Rule of thumb: always reach for @functools.wraps; the one-line cost is always smaller than the debugging cost of forgetting it.

Common beginner mistakes

  • Forgetting @functools.wraps — silently breaks introspection.
  • Wrapping with a fixed signature like def inner(a, b) — fails on functions with different arities; always use *args, **kwargs.
  • Using time.time() for elapsed — non-monotonic; can yield negative deltas.
  • Forgetting to return result from the wrapper — decorated function returns None.
  • Capturing t0 outside the wrapper — measures decoration time, not call time.

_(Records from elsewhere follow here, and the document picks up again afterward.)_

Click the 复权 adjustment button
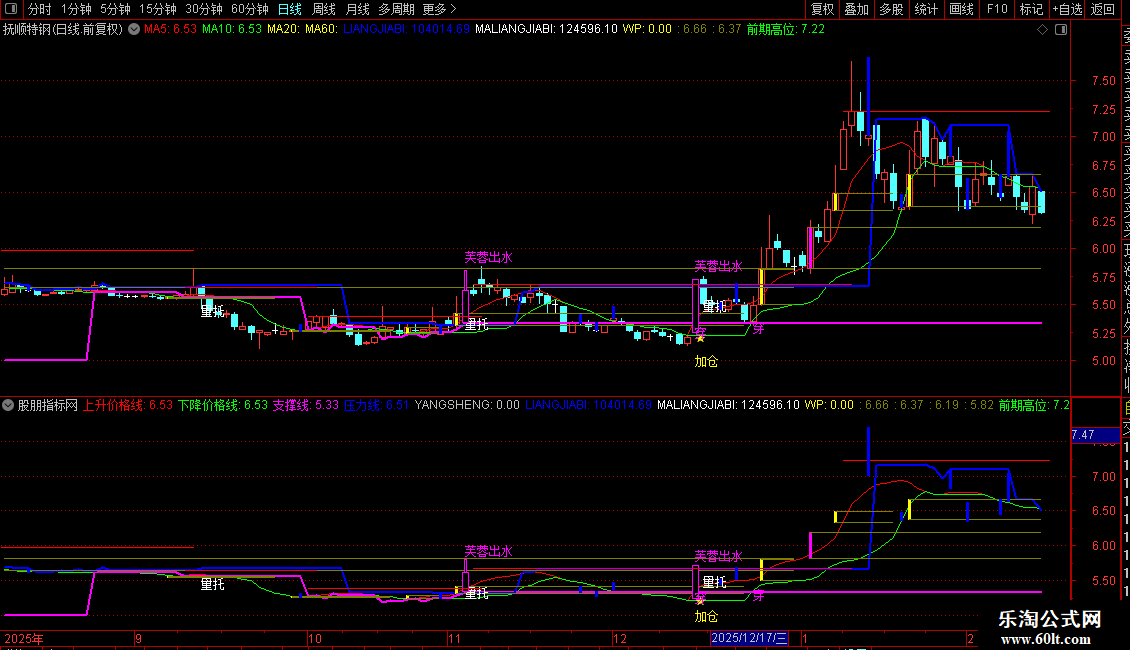This screenshot has width=1130, height=650. click(x=822, y=9)
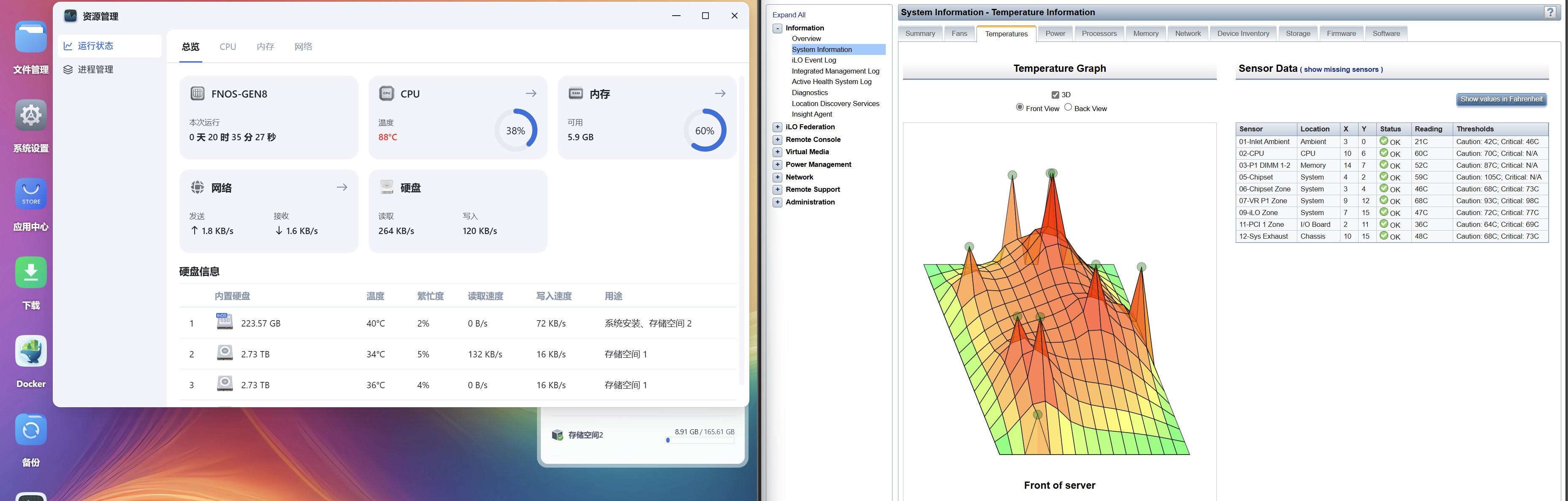Uncheck the 3D checkbox
Screen dimensions: 1568x501
point(1055,95)
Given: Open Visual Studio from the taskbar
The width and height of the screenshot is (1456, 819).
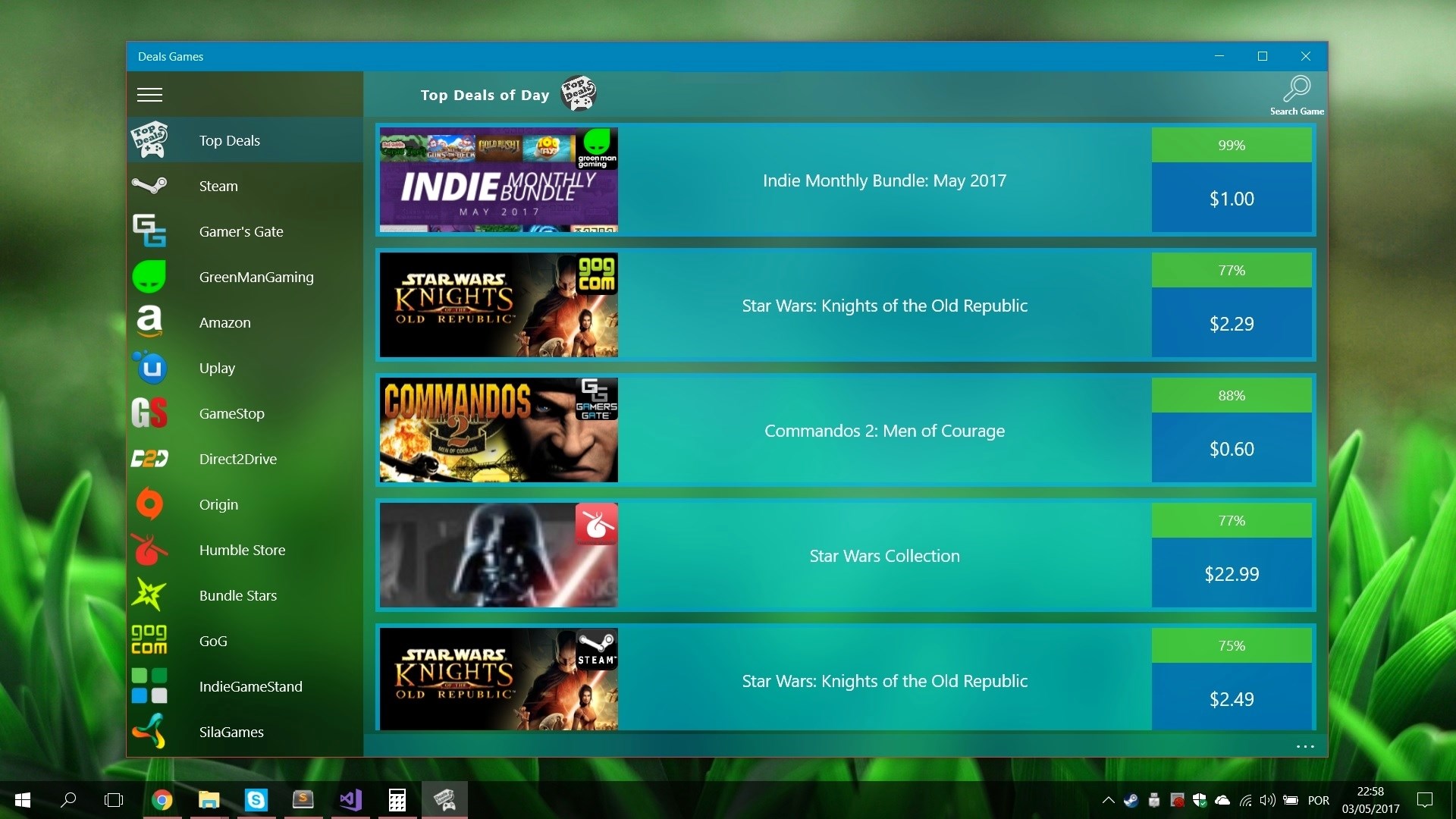Looking at the screenshot, I should (x=350, y=800).
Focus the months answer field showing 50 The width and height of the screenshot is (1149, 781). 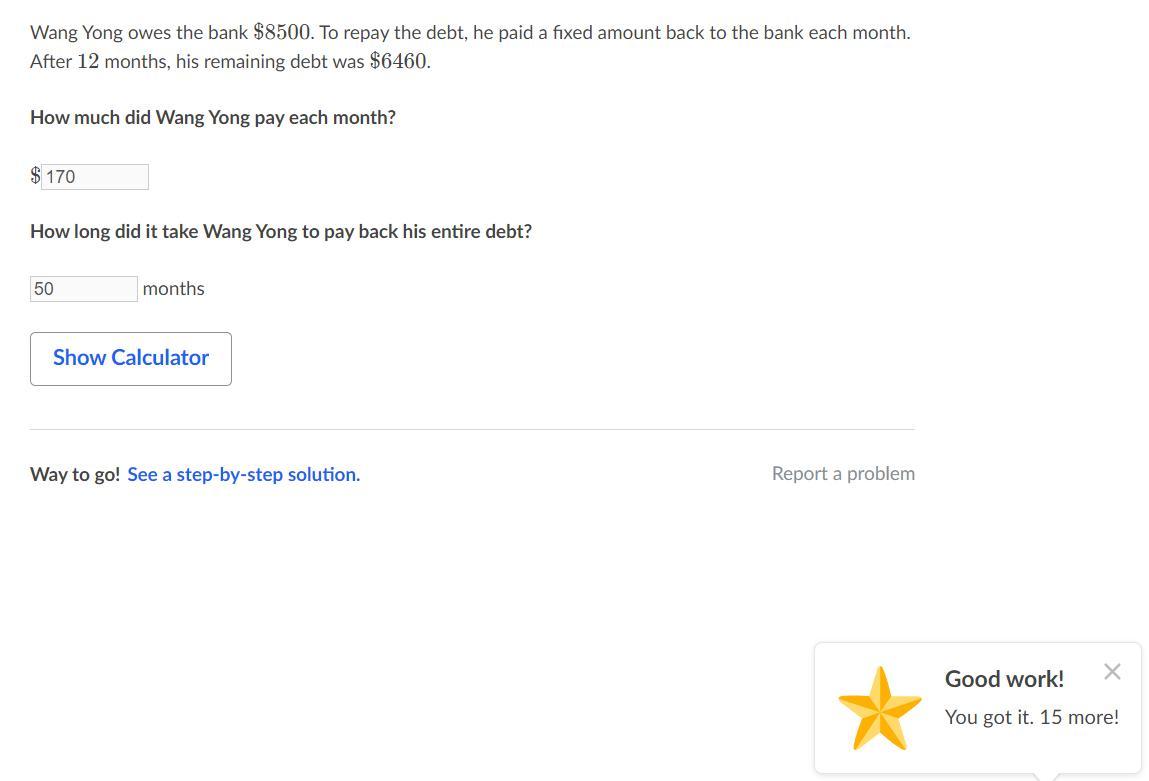(84, 289)
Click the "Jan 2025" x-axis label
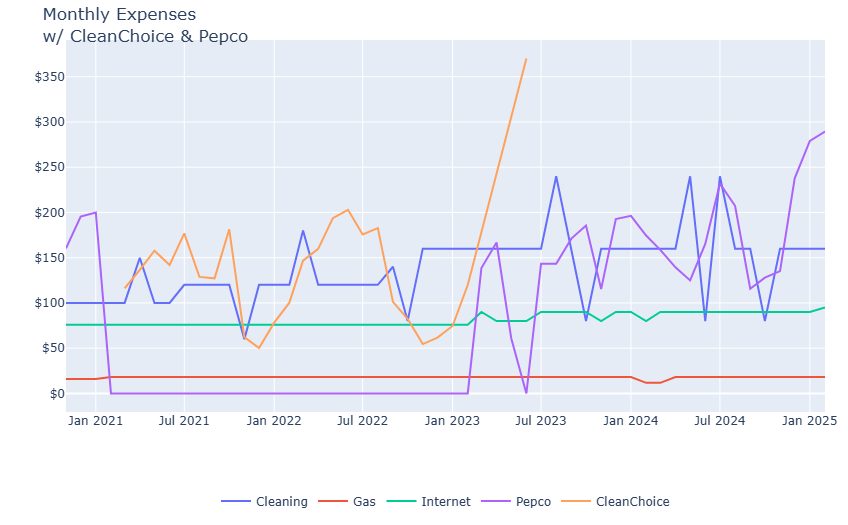The width and height of the screenshot is (848, 525). click(809, 421)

Python Interview Question on Decorator Timing

Write a decorator timed that, when applied to any function, prints "<funcname> took <seconds> s" after each call and returns the function's original result. Preserve the wrapped function's name and docstring.

@timed
def slow_query(...):
    ...
Enter fullscreen mode Exit fullscreen mode

Solution Using functools.wraps and time.perf_counter

import functools
import time

def timed(fn):
    @functools.wraps(fn)
    def inner(*args, **kwargs):
        t0 = time.perf_counter()
        result = fn(*args, **kwargs)
        t1 = time.perf_counter()
        print(f"{fn.__name__} took {t1 - t0:.4f} s")
        return result
    return inner
Enter fullscreen mode Exit fullscreen mode

Step-by-step trace (decorate and call a function):

@timed
def slow_query(n):
    """Pretend to query a database."""
    time.sleep(0.05)
    return n * 2

result = slow_query(7)
Enter fullscreen mode Exit fullscreen mode
  1. Decorationslow_query = timed(slow_query); slow_query now refers to the wrapper, but __name__ and __doc__ are preserved by wraps.
  2. Call slow_query(7) — control enters inner with args=(7,), kwargs={}.
  3. t0 = time.perf_counter() — capture start.
  4. result = fn(*args, **kwargs) — invokes the original slow_query(7); time.sleep(0.05); returns 14.
  5. t1 = time.perf_counter() — capture end.
  6. print(f"{fn.__name__} took {t1 - t0:.4f} s") — prints "slow_query took 0.0501 s" (approximately).
  7. return result — wrapper returns 14 to the caller.

Output:

stdout return value
slow_query took 0.0501 s 14

Why this works — concept by concept:

  • Outer def timed(fn) — takes the wrapped function and returns a new callable; the canonical decorator skeleton.
  • @functools.wraps(fn) — preserves slow_query.__name__, __doc__, __module__; without it, the print line would say inner took ....
  • *args, **kwargs — accepts any signature; the decorator works on functions of any arity.
  • time.perf_counter() — monotonic high-resolution timer; safe for elapsed measurements.
  • fn(*args, **kwargs) — invokes the original function with the forwarded arguments.
  • return result — propagates the return value; without it, callers get None and silently break.
  • O(1) overhead per call — two perf_counter reads + one print + one delegated call.

PYTHON
Topic — decorator
Decorator problems

Practice →

PYTHON
Topic — higher-order functions
Higher-order-function problems

Practice →


4. Python Sorting and Greedy for the Maximum Concatenated Substring

Greedy comparator-sort for max concatenation in Python for data engineering

"Given a list of digit chunks, concatenate them in the order that produces the maximum numeric string" is Cisco's signature MEDIUM problem (#287 Maximum Substring). The mental model: lexicographic sort fails because '9' sorts after '12' alphabetically but 9 is greater than 12 numerically; instead, sort with a custom comparator that asks "does a + b come before b + a when concatenated?". The pair (a, b) should go in whichever order produces the larger concatenation. This greedy comparator extends to a total order; sorting then concatenating yields the maximum.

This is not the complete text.